After the cheese has melted in that last minute of cooking, slide the hashbrowns off onto a plate to rest. Let them sit there and watch what happens next.
Stage 2: Eggs
Here’s where it gets fun. So you COULD do this one of two ways. You could…
A. Make scrambled eggs
- Crack eggs in a bowl
- Whisk together with a little whole milk or cream
- Finely chopped chives and/or scallions
- Salt and pepper to taste
- Pour into skillet with butter
- Cook on medium heat (NO HIGHER), moving continuously with a spatula
Or B. Make fried eggs
(this is what I go with 110% of the time)
- Add butter to skillet, set heat to medium-high until butter is kinda foamy
- Crack eggs directly in skillet, one at a time
- TURN THE HEAT DOWN IMMEDIATELY (this means low)
- Make sure to keep egg whites as separate as possible without completely destroying everything in front of you
- Let eggs cook until the white is completely firm and the yolk is SLIGHTLY thick
- Flip and cook for 15-20 more seconds
- Slide eggs onto the awaiting hashbrowns
- Try not to drool all over your feet
Stage 3: The Condiments
I’m not going to judge you if you eat this dish plain. I’m really not. That would be a valid choice. However. If you’re wanting to be adventurous, you need to add either ketchup or hot sauce.

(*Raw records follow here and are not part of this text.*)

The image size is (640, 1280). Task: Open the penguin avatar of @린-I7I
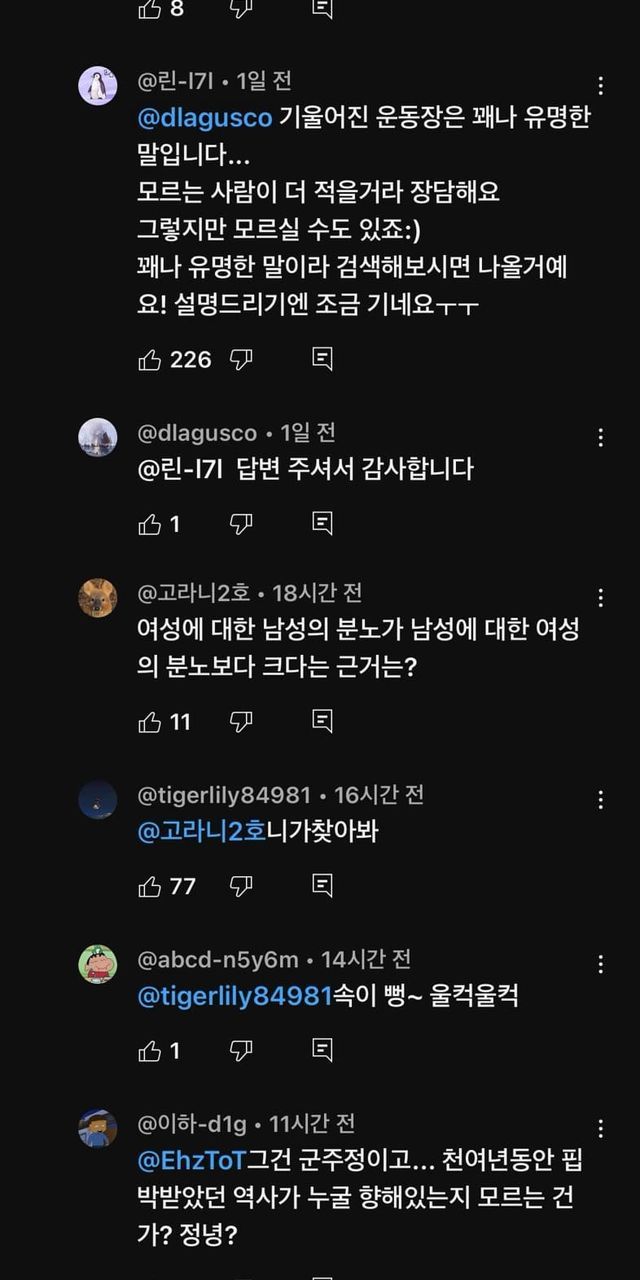click(x=98, y=88)
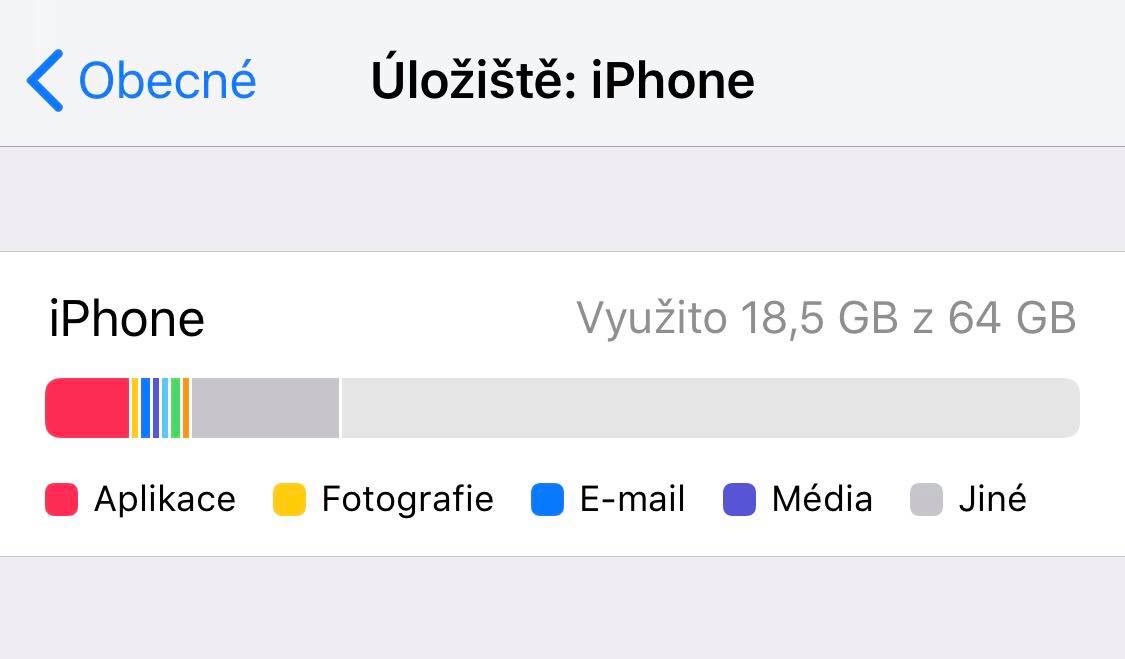The image size is (1125, 659).
Task: Select the dark gray Jiné bar segment
Action: point(265,408)
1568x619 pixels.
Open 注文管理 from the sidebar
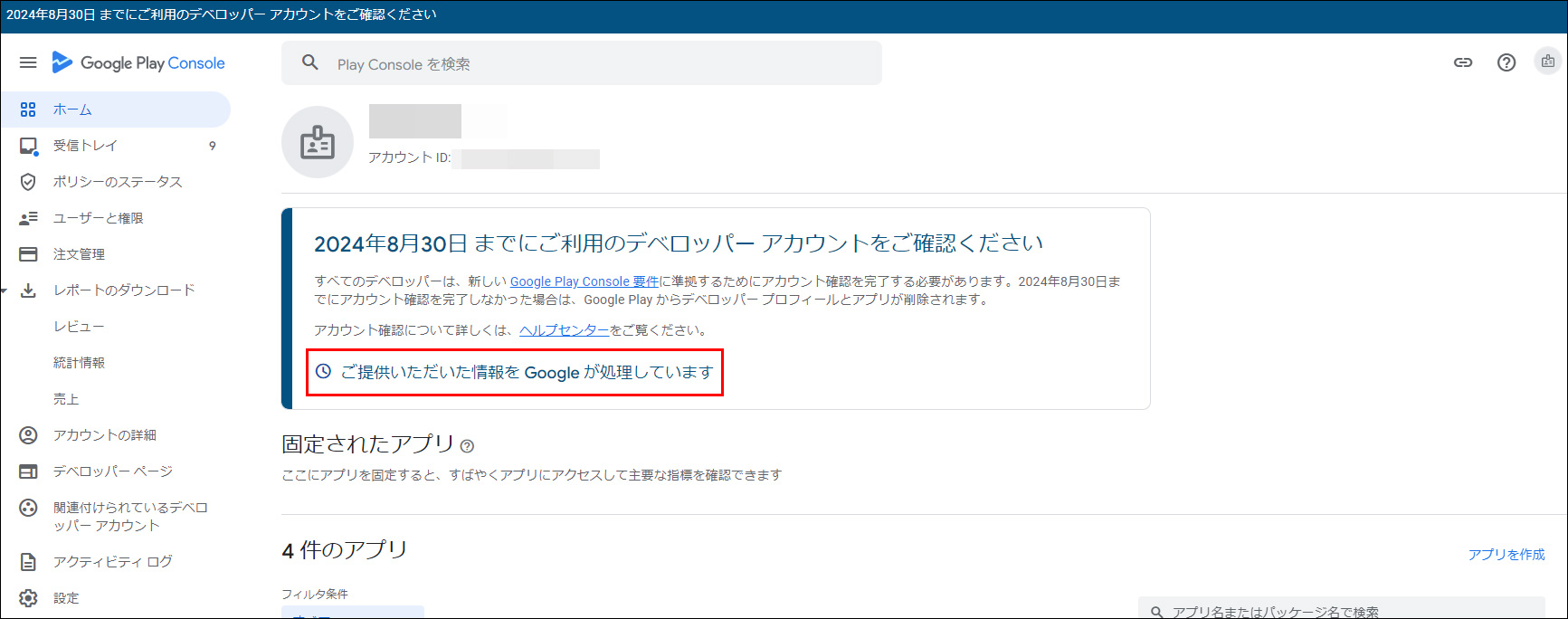click(x=79, y=254)
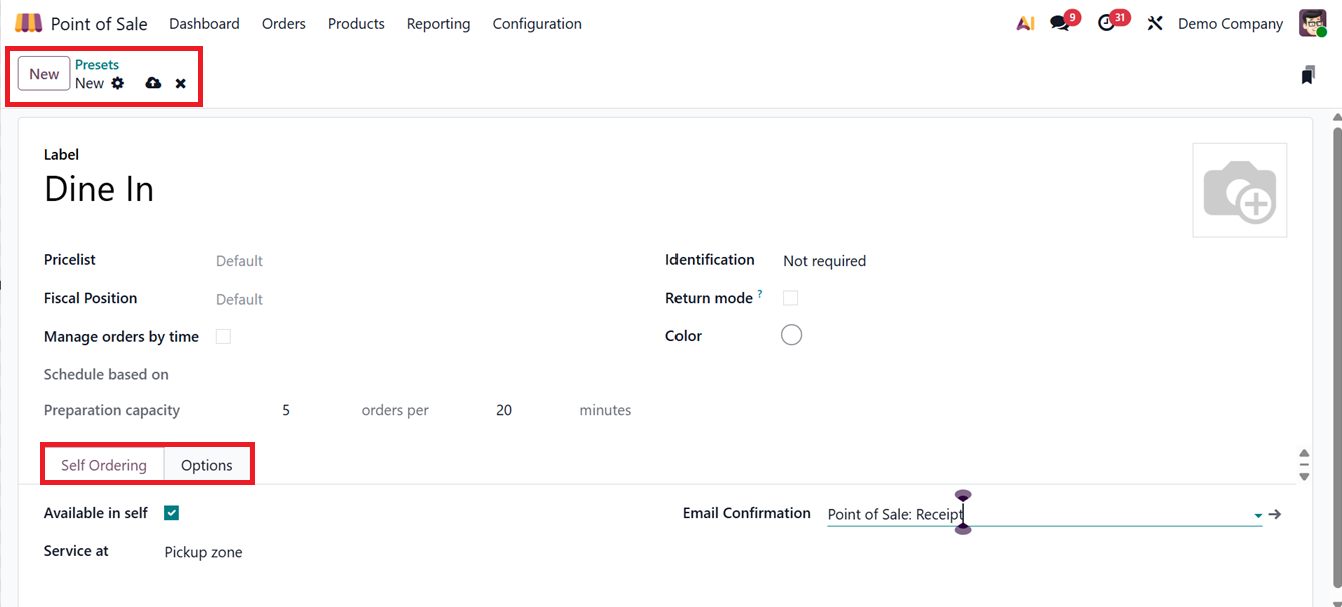The image size is (1342, 607).
Task: Click the gear actions icon beside New
Action: click(x=118, y=83)
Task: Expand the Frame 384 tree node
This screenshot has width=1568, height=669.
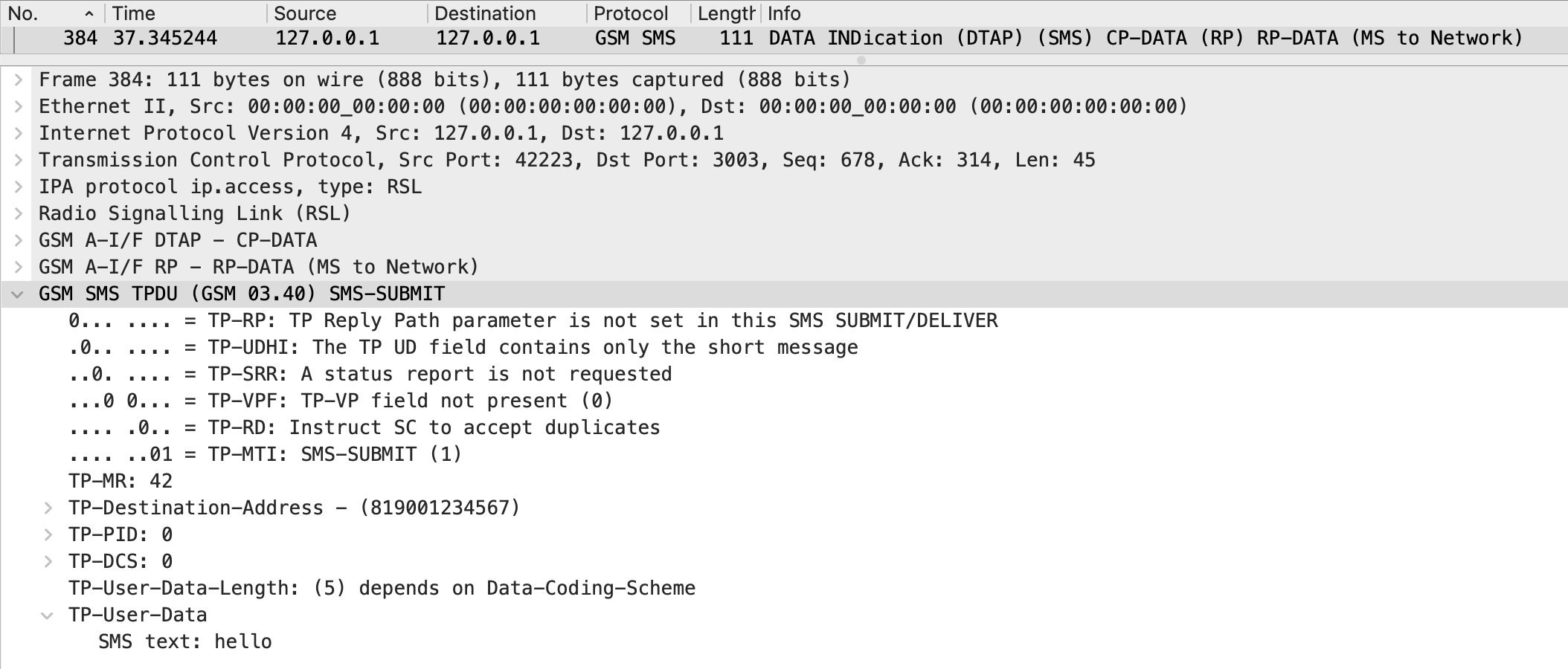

Ketchup is my go-to. Is tangy. It’s comforting. It’s like coming home and playing with Woody. “There’s a snake in my boot” an all that. It’s great.
Hot sauce is a different story. Adding Tabasco or Sriracha to this dish is like taking Buzz Lightyear outside and throwing him around the yard. Astronauts have a ton of fun. Ask them.
Now Go Take A Nap
For real. Go find a couch or something.